*** Records to process Section Begins ***

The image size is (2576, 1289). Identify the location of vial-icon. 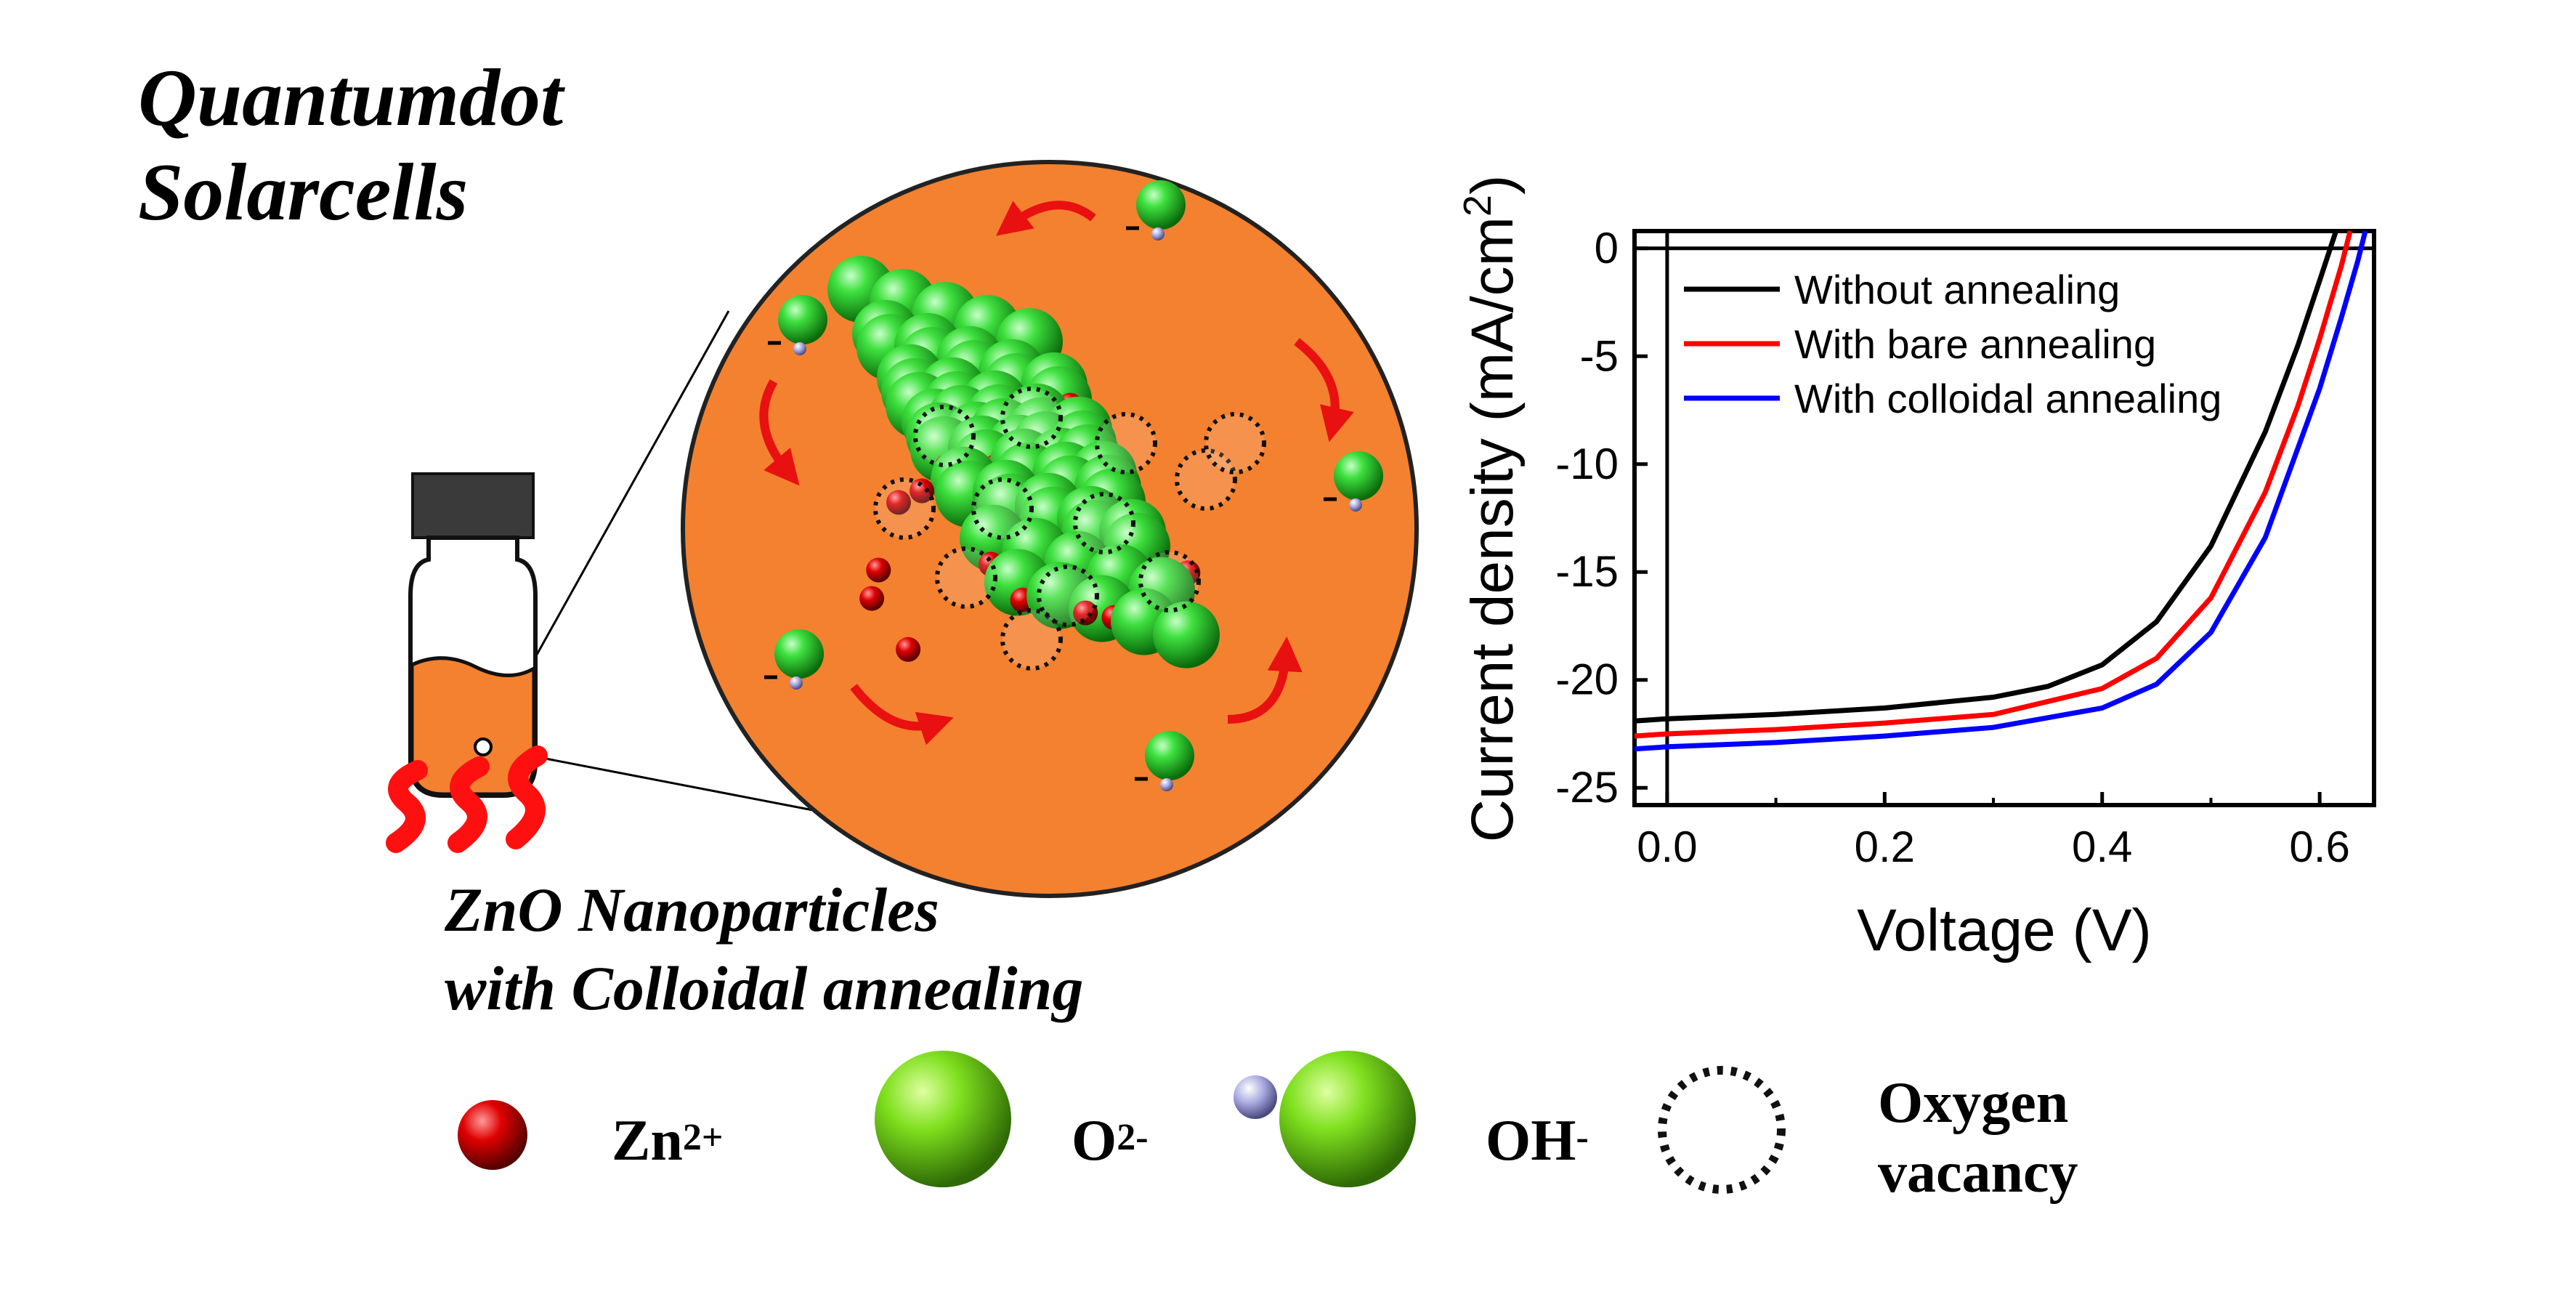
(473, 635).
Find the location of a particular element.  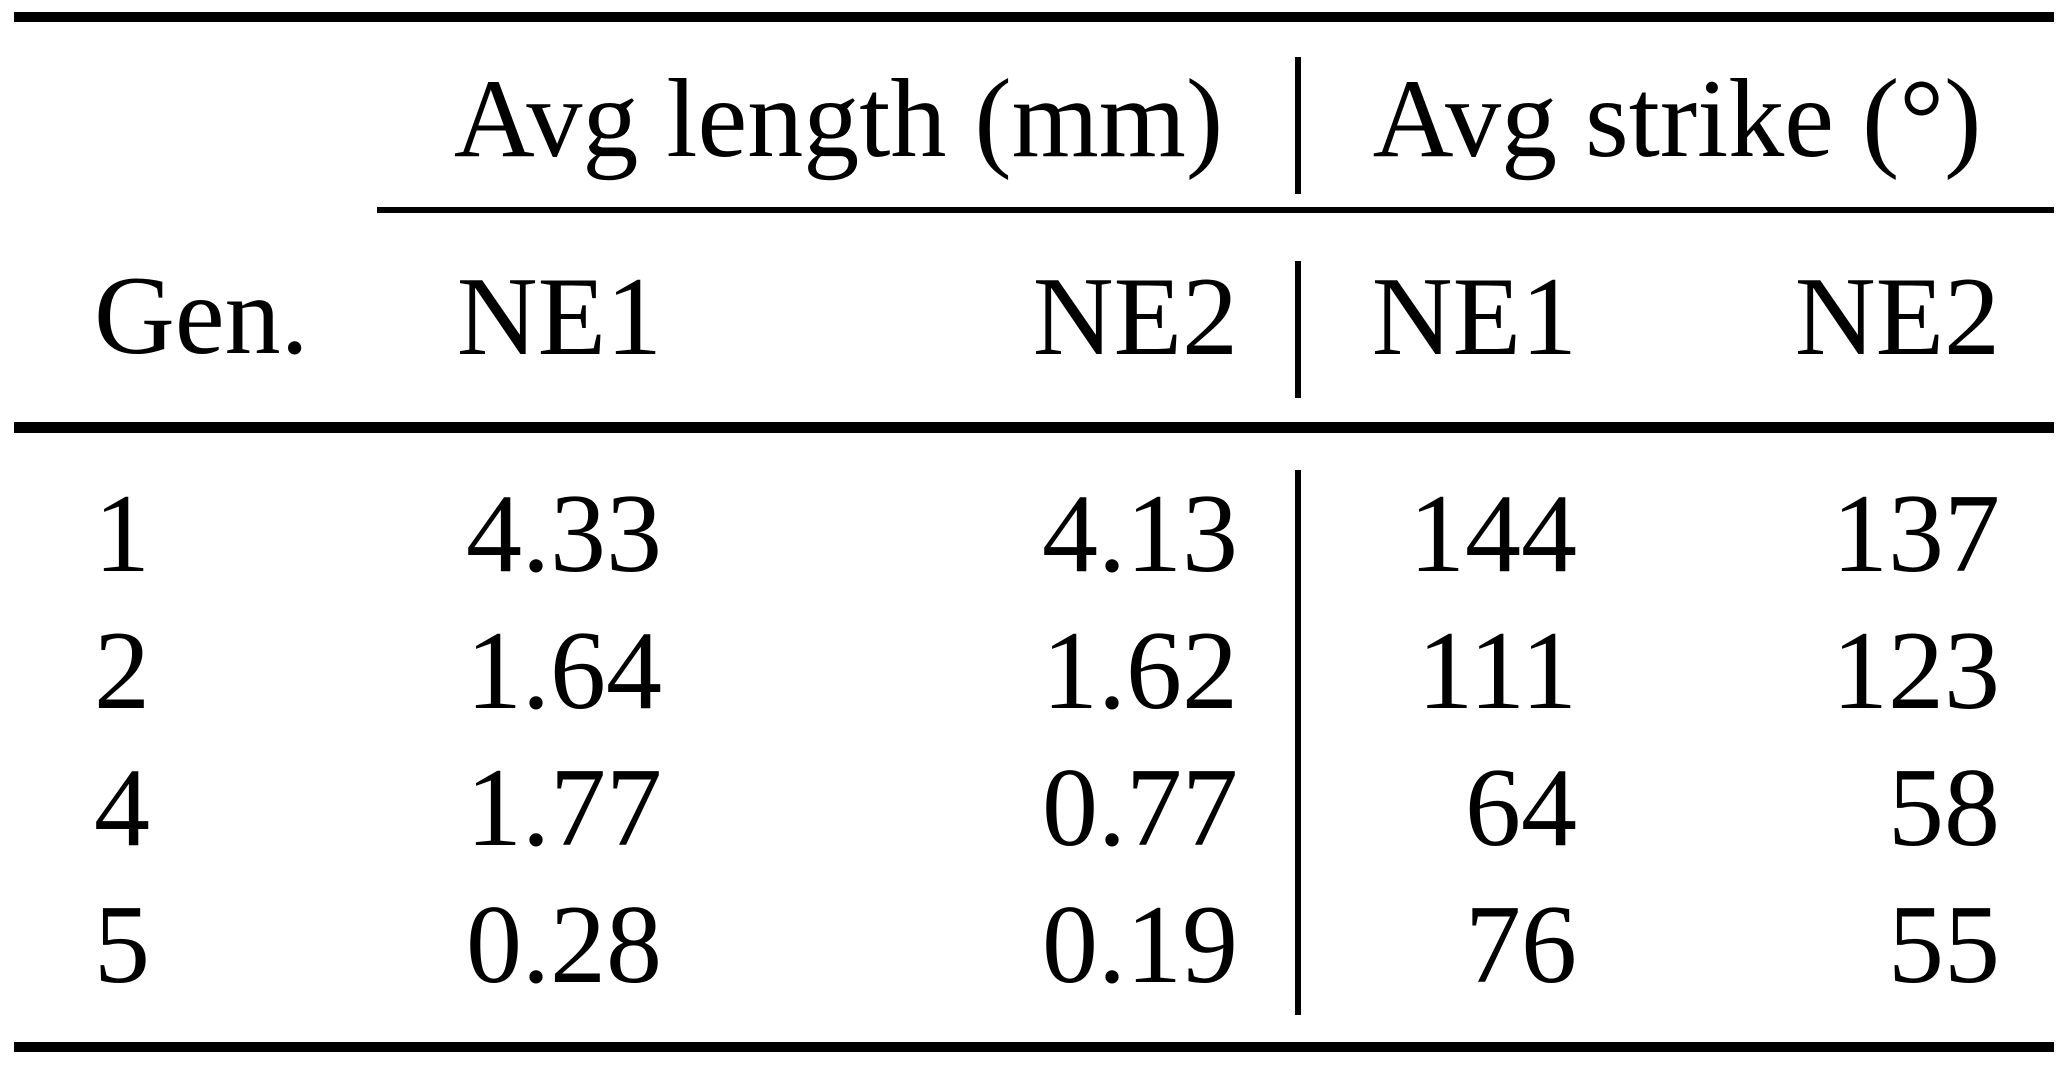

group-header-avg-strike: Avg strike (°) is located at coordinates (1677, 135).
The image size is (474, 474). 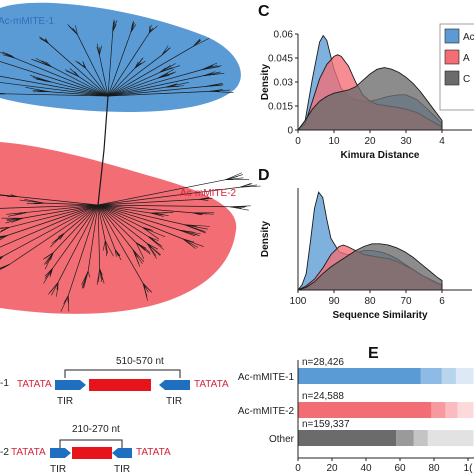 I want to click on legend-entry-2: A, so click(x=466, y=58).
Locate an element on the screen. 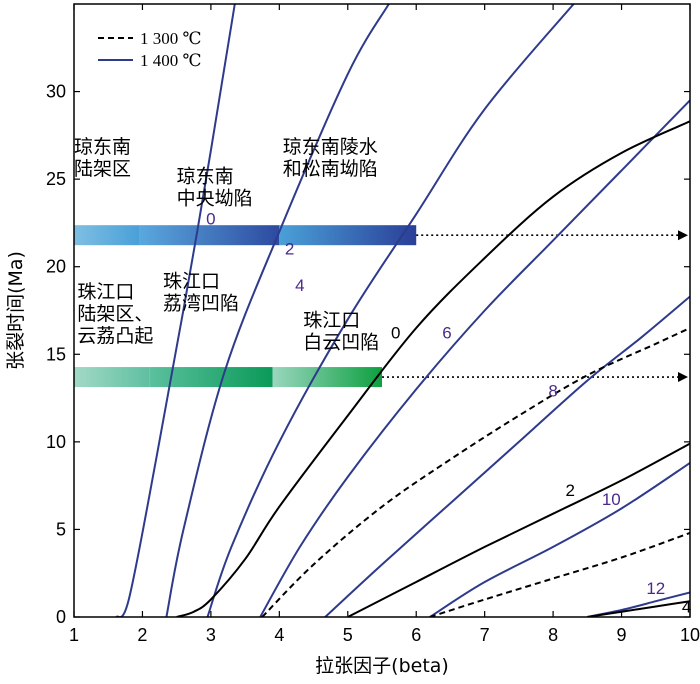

*** Records to process Section Ends ***

### What you need to do
Rewrite the data from its first line through the line containing "group-header-avg-strike: Avg strike", both included, with "location" changed to "position" and everything else kept the same. Leave the pictures out.

### Answer space
The image size is (2576, 1289). Identify the position of vial-icon. 
(473, 635).
Find the position of a particular element.  

group-header-avg-strike: Avg strike (°) is located at coordinates (1677, 135).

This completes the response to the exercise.